Cette découverte provient d'une étude menée par des scientifiques de l'Institut MESA+ de nanotechnologie de l'Université de Twente et de l'Université Queen Mary de Londres. Les résultats sont publiés dans les Actes de l'Académie nationale des sciences (PNAS).
Le phénomène classique de l'effet Cheerios — nommé d'après les céréales américaines qui s'agglutinent dans un bol de lait — est bien connu. On l'observe aussi avec les bulles dans un soda. Il résulte de la tension superficielle, qui maintient les gouttes parfaitement sphériques.

Les chercheurs introduisent pour la première fois l'effet Cheerios inversé, où les rôles du liquide et du solide s'inversent : les gouttelettes interagissent sur une surface solide mais souple.
Récemment, l'effet Cheerios a inspiré des avancées en ingénierie des matériaux et aidé à modéliser les implosions gravitationnelles galactiques. L'effet inversé promet des applications similaires en ingénierie et sciences de la vie.

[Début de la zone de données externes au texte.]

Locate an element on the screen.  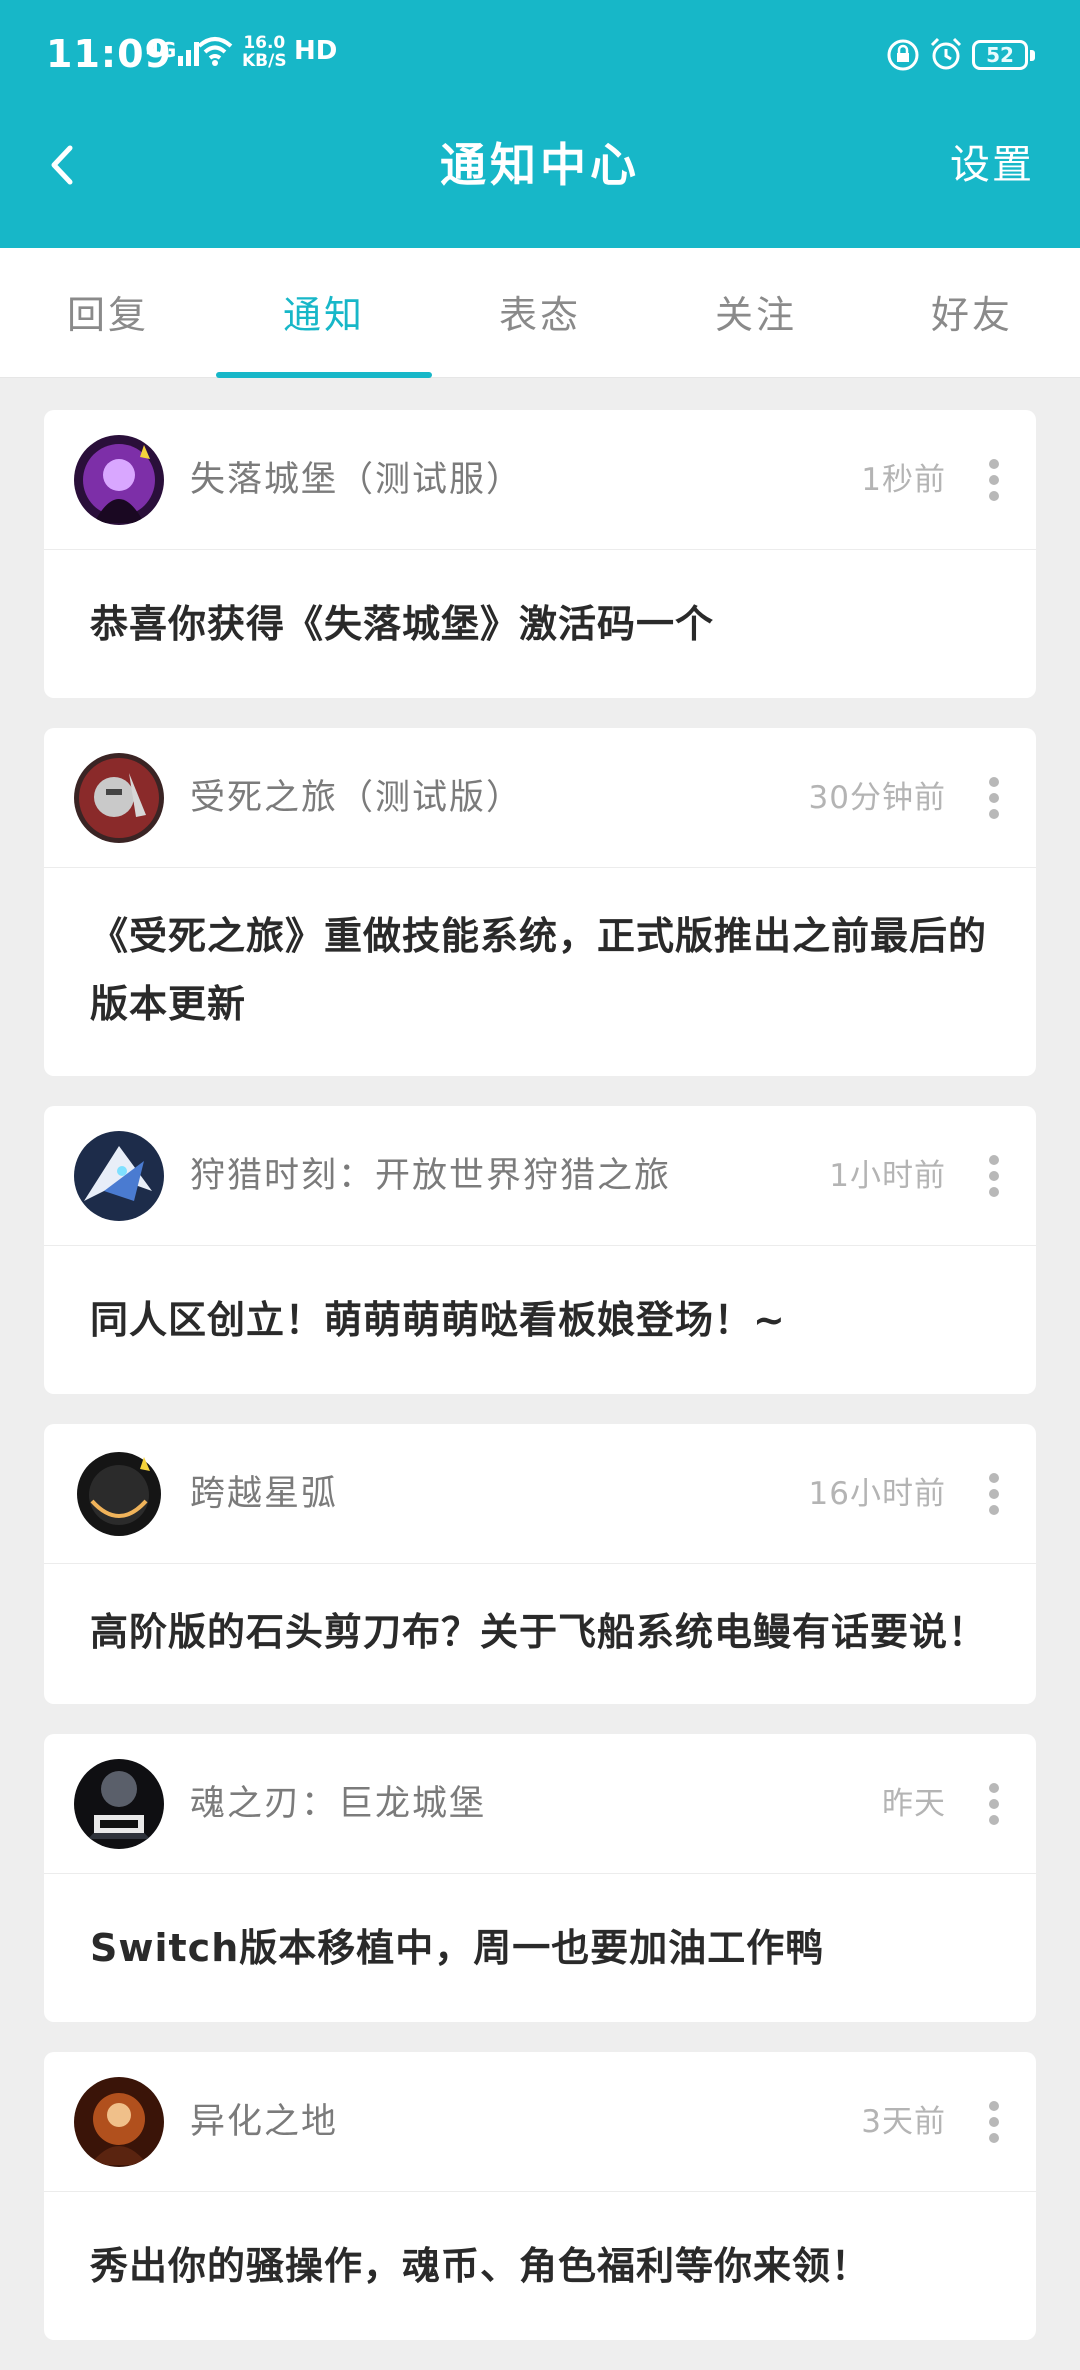
hd-indicator: HD is located at coordinates (316, 51).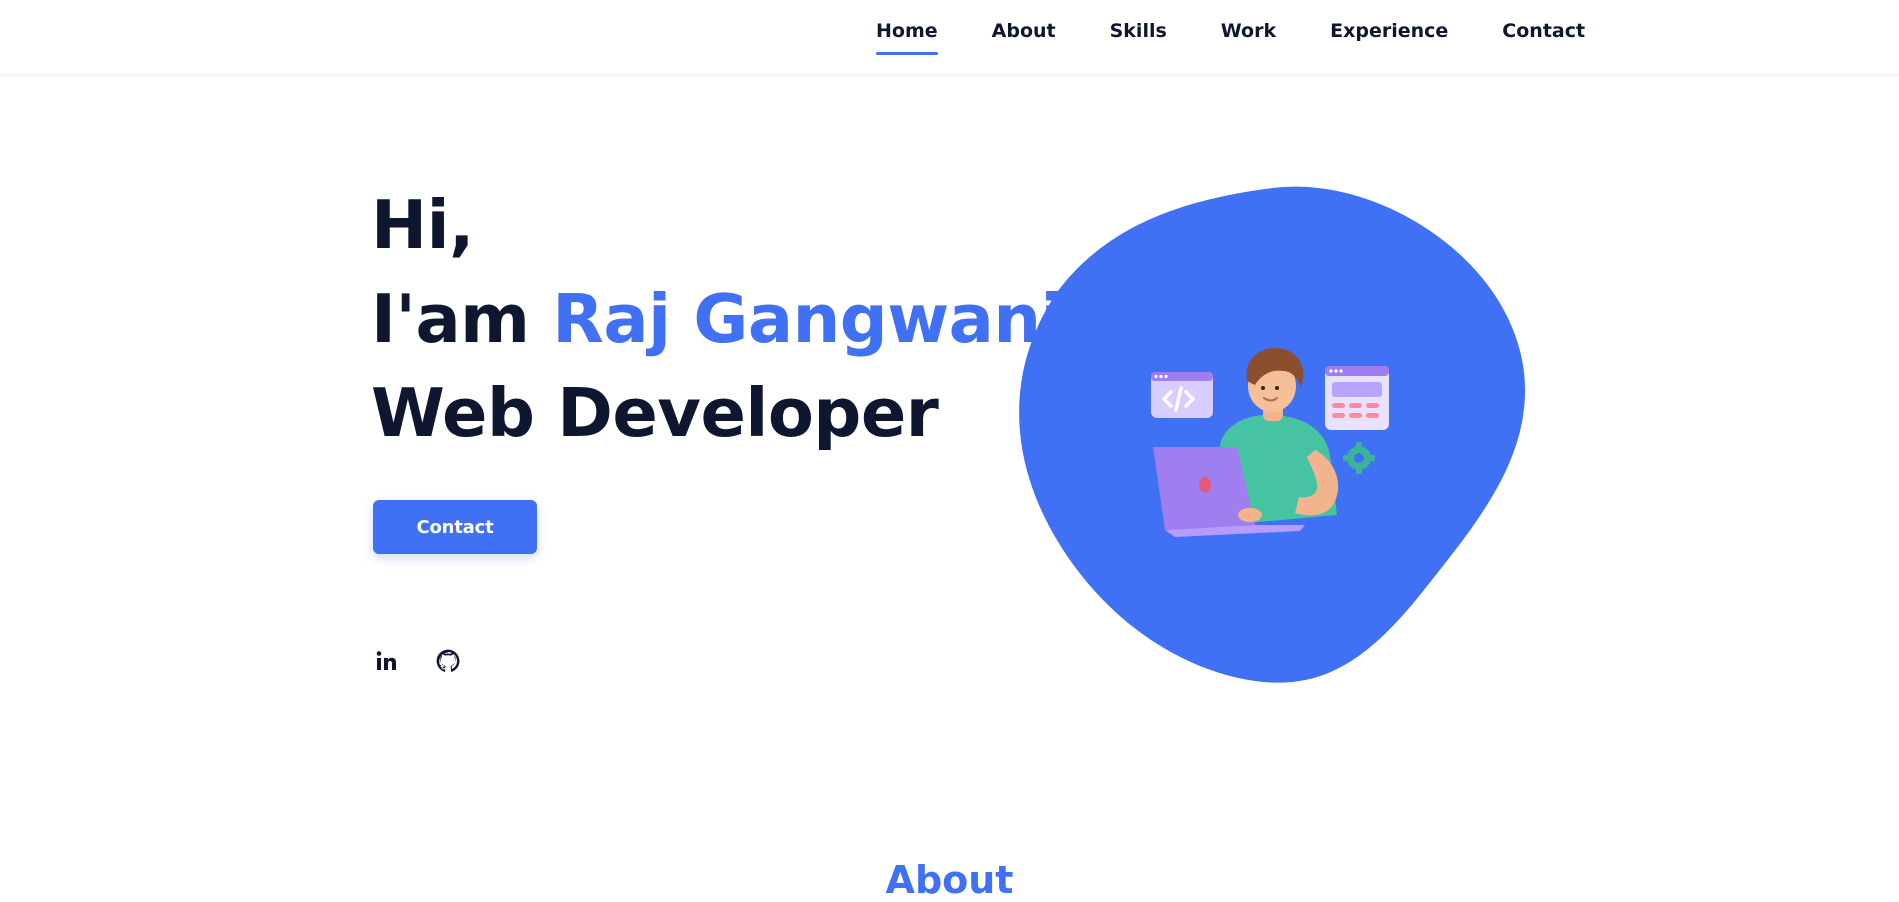  What do you see at coordinates (808, 319) in the screenshot?
I see `hero-name: Raj Gangwani` at bounding box center [808, 319].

Une vitre de voiture qui ne s'embue plus
Ce contrôle précis des gouttes s'applique à des technologies impliquant des liquides, comme un pare-brise anti-buée. L'épaisseur de la couche souple détermine si les gouttes fusionnent ou s'étalent.
Les gouttelettes déforment la surface, créant une interaction analogue à la relativité générale, où les masses courbent l'espace-temps. Ici, c'est la surface qui est modifiée pour contrôler l'effet.